A week in family law

This may have been the last week of the legal summer vacation, but it was not short of family law news stories:

Mr Justice Holman has directed a solicitor to meet her client in Saudi Arabia, to ascertain her instructions. The client, a 21 year old woman who had previously lived in Wales, had claimed that for the last four years her father had been preventing her from leaving Saudi Arabia.

At a hearing in August Mr Justice Holman had made an order requiring the father to permit her to leave, by 11 September. Despite this, the woman is still in Saudi Arabia, and has sent an email to her solicitor apparently indicating that she wishes to stay there, in order to continue to rebuild her relationship with her father. However, there have been other communications from her, as a result of which her solicitor has assessed her instructions as “equivocal”.

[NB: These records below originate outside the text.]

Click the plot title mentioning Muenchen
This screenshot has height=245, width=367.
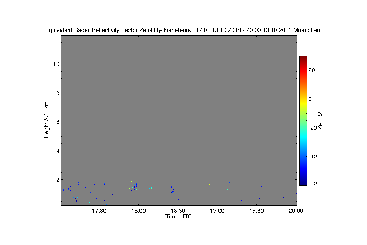(x=183, y=30)
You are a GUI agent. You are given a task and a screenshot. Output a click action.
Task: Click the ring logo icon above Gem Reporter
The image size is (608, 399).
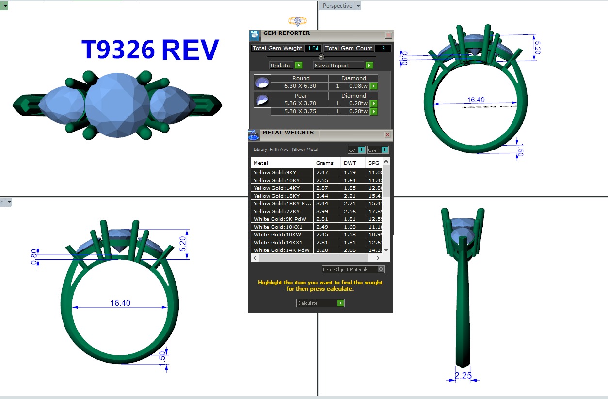point(297,21)
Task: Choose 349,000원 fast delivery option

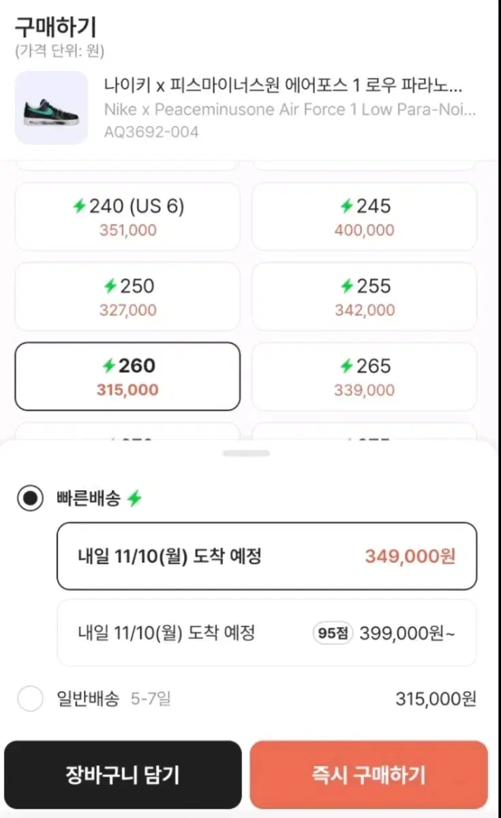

Mr Justice Holman has therefore directed that the solicitor should meet the woman in Saudi Arabia in order to obtain clear instructions, and ensure that the woman is able to make an informed decision free from pressure or influence. It all sounds very sensible, although exactly how one can be certain that the woman is speaking freely, I’m not sure.

An actress who previously worked for the BBC has been cleared of abducting her child, following an international dispute over the child with her former boyfriend. The actress had been accused by the father of leaving Australia with the child after agreeing to live in Sydney with him. The father then made an application for the child to be returned to Australia, under the Hague Convention on International Child Abduction.

However, Deputy High Court Judge Alexander Verdan QC found that the child was not habitually resident in Australia and accordingly the mother’s removal was not an abduction. The father’s application was therefore dismissed. Nothing special in all of this, but it is useful for such matters to receive publicity in the general media.

A report setting out research evaluating seventeen projects funded under its Help and Support for Separated Families programme has been published by the Department for Work and Pensions. The programme, which was set up after legal aid was abolished for most private law family matters, aims to help parents avoid conflict when separating, and collaborate in the best interests of their children. The projects provide at least one of the following:

  • talk-based services involving mediation or a therapeutic intervention;
  • information-based services providing legal advice, information and signposting;
  • help with contact arrangements for non-resident parents.

The research found that of the thirteen projects that measured parental collaboration at the start and end of the intervention, nine showed statistically significant improvements, although when measured seven months after the start of the intervention, collaboration levels had fallen back somewhat. The research also found that parents with shared care arrangements were significantly less happy with their contact arrangement than either parents with care or non-resident parents, and that while parents engaging with projects tended to see an improvement in contact arrangements, the projects had less impact on child maintenance arrangements. All of which indicates that the programme is helpful, but of course it is no replacement for legal aid.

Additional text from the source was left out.